What you should do — Go through the data below. Pull out every line that has the word "computer".

Exercise inputs —
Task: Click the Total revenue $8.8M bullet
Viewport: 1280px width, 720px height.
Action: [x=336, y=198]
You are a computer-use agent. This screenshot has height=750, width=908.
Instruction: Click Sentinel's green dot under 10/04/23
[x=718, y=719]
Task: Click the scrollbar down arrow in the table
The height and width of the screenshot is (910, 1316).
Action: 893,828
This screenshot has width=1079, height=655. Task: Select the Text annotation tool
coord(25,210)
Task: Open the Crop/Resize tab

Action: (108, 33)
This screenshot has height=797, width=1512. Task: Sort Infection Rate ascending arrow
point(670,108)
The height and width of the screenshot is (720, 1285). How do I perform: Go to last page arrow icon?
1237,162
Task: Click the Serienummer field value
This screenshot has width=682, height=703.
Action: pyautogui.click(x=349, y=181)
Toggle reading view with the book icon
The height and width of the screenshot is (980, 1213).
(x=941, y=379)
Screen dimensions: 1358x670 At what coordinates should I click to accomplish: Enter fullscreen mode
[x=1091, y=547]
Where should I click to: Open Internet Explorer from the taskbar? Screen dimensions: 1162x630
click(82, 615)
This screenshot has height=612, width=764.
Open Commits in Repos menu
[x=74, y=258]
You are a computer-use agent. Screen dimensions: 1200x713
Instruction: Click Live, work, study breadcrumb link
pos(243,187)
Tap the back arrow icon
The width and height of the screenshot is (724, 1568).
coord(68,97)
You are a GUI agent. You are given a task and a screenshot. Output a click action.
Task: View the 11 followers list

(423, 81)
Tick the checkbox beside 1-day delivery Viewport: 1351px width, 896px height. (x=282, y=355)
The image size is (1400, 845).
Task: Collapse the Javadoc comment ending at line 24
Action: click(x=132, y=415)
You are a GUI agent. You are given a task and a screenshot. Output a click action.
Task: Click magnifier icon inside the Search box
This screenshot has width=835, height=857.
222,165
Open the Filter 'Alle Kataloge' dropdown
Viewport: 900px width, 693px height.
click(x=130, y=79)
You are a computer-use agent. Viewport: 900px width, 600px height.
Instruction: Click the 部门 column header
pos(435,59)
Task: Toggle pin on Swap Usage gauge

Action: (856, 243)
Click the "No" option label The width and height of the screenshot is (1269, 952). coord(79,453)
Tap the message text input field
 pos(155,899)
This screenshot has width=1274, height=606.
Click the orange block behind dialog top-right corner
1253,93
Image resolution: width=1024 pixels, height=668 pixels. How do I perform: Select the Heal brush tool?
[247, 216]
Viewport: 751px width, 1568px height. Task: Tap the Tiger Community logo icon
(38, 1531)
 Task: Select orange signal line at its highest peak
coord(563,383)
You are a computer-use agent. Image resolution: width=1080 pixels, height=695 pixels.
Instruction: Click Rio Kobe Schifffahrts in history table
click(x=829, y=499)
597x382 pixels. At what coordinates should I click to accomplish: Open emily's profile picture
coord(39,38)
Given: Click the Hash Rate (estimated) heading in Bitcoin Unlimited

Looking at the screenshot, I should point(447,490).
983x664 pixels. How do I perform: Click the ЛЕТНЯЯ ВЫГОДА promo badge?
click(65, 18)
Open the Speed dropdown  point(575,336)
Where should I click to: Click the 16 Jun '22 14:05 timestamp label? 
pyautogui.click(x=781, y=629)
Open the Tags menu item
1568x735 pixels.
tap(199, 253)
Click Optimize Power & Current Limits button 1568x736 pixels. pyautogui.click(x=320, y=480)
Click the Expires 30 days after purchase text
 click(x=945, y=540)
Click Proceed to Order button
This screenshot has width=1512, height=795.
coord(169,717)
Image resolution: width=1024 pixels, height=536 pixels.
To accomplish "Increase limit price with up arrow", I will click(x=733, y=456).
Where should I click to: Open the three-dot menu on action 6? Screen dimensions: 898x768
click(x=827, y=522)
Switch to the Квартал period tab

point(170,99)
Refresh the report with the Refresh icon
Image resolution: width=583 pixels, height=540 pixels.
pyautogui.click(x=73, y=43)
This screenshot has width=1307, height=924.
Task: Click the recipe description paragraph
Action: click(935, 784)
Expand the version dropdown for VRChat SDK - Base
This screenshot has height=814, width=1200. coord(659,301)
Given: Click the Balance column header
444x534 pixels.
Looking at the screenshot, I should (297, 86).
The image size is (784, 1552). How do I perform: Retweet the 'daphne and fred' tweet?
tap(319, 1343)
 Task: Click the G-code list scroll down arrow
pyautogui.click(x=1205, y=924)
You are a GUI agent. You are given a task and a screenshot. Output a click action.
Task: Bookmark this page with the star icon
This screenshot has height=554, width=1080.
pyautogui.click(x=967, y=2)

Response to this task —
You are a computer-use agent. This screenshot has height=750, width=908.
You are a computer-use agent. Screen dimensions: 1200x713
You are a computer-use agent. Viewport: 900px width, 600px height.
You are a computer-use agent. Image resolution: width=1080 pixels, height=695 pixels.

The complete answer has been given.